Li Xueyan, Pan Fulu, Wang Lin, Zhang Jing, Wang Xinyu, Qi Dongying, Chai Xiaoyu, Wang Qianqian, Yi Zirong, Ma Yuming, Pan Yanli, Liu Yang, Wang Guopeng
School of Chinese Materia Medica, Beijing University of Chinese Medicine, Beijing, China.
Institute of Information on Traditional Chinese Medicine, China Academy of Chinese Medical Sciences, Beijing, China.
Front Pharmacol. 2024 Oct 15;15:1432592. doi: 10.3389/fphar.2024.1432592. eCollection 2024.
Aging is marked by the gradual deterioration of cells, tissues, and organs and is a major risk factor for many chronic diseases. Considering the complex mechanisms of aging, traditional Chinese medicine (TCM) could offer distinct advantages. However, due to the complexity and variability of metabolites in TCM, the comprehensive screening of metabolites associated with pharmacology remains a significant issue.
A reliable and integrated identification method based on UPLC-Q Exactive-Orbitrap HRMS was established to identify the chemical profiles of Huan Shao Dan (HSD). Then, based on the theory of sequential metabolism, the metabolic sites of HSD were further investigated. Finally, a deep learning model and a bioactivity assessment assay were applied to screen potential anti-aging metabolites.
This study identified 366 metabolites in HSD. Based on the results of sequential metabolism, 135 metabolites were then absorbed into plasma. A total of 178 peaks were identified from the sample after incubation with artificial gastric juice. In addition, 102 and 91 peaks were identified from the fecal and urine samples, respectively. Finally, based on the results of the deep learning model and bioactivity assay, ginsenoside Rg1, Rg2, and Rc, pseudoginsenoside F11, and jionoside B1 were selected as potential anti-aging metabolites.
This study provides a valuable reference for future research on the material basis of HSD by describing the chemical profiles both and . Moreover, the proposed screening approach may serve as a rapid tool for identifying potential anti-aging metabolites in TCM.
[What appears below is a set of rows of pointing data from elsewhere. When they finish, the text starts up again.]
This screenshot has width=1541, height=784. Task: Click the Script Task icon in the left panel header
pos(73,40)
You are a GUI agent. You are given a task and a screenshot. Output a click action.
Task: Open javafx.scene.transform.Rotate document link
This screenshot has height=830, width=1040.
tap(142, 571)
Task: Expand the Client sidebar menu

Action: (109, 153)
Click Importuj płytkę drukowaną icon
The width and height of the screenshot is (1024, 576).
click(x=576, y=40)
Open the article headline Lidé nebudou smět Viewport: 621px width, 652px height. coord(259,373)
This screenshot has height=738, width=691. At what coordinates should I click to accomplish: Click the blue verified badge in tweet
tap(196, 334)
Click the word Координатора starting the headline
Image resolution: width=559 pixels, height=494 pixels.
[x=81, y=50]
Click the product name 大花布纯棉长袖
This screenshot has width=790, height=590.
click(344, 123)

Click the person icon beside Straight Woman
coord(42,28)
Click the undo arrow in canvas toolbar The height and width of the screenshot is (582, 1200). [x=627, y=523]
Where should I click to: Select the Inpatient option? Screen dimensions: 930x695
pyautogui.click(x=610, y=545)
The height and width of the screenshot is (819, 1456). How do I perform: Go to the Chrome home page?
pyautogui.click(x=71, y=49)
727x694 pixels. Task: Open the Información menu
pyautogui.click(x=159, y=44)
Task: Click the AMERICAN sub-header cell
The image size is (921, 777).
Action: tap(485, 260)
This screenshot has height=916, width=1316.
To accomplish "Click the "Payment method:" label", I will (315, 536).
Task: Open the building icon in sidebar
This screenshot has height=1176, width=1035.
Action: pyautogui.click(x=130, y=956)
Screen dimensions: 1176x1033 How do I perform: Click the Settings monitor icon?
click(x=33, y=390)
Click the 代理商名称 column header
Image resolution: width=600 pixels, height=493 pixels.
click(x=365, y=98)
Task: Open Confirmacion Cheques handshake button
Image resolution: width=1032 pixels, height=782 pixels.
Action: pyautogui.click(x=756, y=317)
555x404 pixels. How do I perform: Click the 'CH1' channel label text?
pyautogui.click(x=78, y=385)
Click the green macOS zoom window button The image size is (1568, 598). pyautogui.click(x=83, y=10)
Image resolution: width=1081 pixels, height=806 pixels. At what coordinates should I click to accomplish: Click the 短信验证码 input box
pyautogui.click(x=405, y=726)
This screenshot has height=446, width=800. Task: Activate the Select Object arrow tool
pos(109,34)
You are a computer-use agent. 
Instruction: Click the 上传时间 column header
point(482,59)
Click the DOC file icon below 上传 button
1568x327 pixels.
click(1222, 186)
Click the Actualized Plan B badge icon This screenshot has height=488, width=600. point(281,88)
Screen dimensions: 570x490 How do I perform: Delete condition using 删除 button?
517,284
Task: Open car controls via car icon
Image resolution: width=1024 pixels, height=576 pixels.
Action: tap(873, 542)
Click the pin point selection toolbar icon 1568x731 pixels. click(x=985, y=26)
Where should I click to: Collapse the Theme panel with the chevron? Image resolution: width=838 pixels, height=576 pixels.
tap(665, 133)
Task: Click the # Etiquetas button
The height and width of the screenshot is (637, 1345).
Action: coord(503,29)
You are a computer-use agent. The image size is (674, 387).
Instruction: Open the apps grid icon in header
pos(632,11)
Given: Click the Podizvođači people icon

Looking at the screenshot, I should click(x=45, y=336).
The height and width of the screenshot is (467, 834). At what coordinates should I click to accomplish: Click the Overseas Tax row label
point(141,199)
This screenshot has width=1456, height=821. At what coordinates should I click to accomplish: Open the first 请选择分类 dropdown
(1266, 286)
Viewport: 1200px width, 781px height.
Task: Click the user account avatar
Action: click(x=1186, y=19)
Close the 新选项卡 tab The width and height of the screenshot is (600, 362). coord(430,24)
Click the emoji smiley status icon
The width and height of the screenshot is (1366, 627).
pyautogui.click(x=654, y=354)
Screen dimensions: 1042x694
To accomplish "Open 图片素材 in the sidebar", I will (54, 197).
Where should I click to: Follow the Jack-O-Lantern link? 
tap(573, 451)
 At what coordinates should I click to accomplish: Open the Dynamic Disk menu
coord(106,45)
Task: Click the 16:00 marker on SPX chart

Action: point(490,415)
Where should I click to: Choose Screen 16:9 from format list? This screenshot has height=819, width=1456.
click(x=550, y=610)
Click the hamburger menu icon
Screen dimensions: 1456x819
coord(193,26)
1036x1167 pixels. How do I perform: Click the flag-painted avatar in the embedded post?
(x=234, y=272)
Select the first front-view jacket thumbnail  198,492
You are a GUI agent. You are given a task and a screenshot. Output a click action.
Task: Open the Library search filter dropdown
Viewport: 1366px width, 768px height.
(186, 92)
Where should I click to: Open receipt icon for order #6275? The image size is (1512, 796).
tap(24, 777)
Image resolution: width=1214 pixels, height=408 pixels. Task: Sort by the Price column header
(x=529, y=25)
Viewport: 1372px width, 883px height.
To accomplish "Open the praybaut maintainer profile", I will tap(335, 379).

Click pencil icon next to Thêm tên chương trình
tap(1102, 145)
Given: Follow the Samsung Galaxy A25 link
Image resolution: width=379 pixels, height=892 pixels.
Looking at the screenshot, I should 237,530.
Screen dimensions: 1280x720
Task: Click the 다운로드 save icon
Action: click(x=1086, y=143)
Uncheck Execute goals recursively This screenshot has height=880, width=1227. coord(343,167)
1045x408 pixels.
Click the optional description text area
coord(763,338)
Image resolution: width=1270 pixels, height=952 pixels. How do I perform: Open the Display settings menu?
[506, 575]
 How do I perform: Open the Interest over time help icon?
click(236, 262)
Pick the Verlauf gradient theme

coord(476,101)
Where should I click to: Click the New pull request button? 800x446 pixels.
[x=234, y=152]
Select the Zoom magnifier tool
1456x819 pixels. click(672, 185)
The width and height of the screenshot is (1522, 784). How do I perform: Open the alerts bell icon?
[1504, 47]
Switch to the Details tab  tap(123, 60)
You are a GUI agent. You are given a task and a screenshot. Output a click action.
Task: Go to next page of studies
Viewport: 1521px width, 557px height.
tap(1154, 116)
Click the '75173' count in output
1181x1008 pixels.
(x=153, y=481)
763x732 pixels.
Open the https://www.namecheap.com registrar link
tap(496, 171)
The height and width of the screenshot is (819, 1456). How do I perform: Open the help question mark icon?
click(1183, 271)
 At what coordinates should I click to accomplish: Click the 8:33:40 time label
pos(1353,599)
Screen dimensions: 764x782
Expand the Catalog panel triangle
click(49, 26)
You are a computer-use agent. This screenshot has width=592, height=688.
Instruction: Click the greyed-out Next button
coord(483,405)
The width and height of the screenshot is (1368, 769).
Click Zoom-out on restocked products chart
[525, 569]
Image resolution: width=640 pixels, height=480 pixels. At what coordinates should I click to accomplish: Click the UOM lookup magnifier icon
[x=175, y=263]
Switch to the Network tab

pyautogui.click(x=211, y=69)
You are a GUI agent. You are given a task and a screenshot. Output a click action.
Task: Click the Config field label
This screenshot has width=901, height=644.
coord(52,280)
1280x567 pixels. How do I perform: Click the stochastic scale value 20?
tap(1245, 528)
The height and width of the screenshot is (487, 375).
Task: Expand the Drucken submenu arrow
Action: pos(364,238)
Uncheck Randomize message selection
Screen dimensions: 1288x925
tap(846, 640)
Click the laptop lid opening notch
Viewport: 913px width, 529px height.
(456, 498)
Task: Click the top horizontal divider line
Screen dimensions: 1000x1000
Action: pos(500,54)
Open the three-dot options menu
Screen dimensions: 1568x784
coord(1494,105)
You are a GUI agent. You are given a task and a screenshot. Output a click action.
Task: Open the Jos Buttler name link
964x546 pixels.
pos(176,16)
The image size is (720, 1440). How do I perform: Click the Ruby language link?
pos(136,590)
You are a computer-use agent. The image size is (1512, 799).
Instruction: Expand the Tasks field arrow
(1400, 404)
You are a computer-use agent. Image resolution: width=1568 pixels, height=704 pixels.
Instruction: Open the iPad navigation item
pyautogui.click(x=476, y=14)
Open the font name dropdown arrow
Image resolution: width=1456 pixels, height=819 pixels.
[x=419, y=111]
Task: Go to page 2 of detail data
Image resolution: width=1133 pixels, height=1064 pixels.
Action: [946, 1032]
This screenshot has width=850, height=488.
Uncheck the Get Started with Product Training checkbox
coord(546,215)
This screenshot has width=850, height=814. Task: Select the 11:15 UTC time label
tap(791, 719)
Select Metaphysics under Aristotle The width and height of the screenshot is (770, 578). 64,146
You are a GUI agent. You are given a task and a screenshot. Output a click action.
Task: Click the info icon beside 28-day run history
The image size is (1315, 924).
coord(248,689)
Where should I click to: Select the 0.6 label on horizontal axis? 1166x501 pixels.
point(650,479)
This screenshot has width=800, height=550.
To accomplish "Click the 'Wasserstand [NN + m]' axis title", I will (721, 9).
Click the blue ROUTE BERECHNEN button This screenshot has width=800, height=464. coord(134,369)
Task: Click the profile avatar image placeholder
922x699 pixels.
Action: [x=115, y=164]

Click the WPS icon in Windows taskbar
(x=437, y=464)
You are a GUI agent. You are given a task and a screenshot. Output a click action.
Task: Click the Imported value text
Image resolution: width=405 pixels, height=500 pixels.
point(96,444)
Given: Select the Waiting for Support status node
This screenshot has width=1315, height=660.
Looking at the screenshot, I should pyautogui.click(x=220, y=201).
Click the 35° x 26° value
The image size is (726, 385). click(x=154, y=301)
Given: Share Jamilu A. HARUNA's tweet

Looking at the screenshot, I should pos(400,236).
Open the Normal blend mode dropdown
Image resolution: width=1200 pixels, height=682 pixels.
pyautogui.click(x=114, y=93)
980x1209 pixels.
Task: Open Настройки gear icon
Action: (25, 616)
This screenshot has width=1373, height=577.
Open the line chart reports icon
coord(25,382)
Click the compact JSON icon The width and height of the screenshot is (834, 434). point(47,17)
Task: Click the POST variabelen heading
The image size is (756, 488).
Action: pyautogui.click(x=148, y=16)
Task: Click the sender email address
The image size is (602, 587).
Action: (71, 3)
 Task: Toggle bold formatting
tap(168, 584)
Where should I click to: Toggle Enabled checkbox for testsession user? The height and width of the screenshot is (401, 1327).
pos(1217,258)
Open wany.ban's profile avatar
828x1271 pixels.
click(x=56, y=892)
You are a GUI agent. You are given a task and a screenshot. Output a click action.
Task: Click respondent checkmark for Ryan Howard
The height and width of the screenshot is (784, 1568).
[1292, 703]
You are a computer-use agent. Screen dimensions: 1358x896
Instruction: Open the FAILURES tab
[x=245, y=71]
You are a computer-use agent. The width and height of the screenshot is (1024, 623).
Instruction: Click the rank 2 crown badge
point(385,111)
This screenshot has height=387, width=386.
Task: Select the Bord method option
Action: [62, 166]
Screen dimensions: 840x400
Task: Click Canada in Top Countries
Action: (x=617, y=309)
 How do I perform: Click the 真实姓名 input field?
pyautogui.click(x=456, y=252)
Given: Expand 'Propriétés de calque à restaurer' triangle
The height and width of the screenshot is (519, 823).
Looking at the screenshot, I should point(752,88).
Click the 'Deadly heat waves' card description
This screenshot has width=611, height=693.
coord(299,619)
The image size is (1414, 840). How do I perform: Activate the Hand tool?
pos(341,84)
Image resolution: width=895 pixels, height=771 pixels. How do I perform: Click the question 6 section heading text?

衰老的特征是细胞、组织和器官的逐渐衰退,是许多慢性疾病的主要危险因素。考虑到衰老机制的复杂性,传统中医可能具有独特优势。然而,由于中药中代谢物的复杂性和变异性,与药理学相关的代谢物的全面筛选仍然是一个重大问题。
建立了一种基于超高效液相色谱-四极杆-轨道阱高分辨质谱(UPLC-Q Exactive-Orbitrap HRMS)的可靠且综合的鉴定方法,以鉴定还少丹(HSD)的化学图谱。然后,基于序贯代谢理论,进一步研究了HSD的代谢位点。最后,应用深度学习模型和生物活性评估试验筛选潜在的抗衰老代谢物。
本研究鉴定出HSD中的366种代谢物。根据序贯代谢结果,135种代谢物随后被吸收进入血浆。与人工胃液孵育后的样品中共鉴定出178个峰。此外,分别从粪便和尿液样品中鉴定出102个和91个峰。最后,基于深度学习模型和生物活性测定结果,选择人参皂苷Rg1、Rg2和Rc、拟人参皂苷F11和紫菀苷B1作为潜在的抗衰老代谢物。
本研究通过描述还少丹的化学图谱,为其物质基础的未来研究提供了有价值的参考。此外,所提出的筛选方法可作为一种快速工具,用于鉴定中药中潜在的抗衰老代谢物。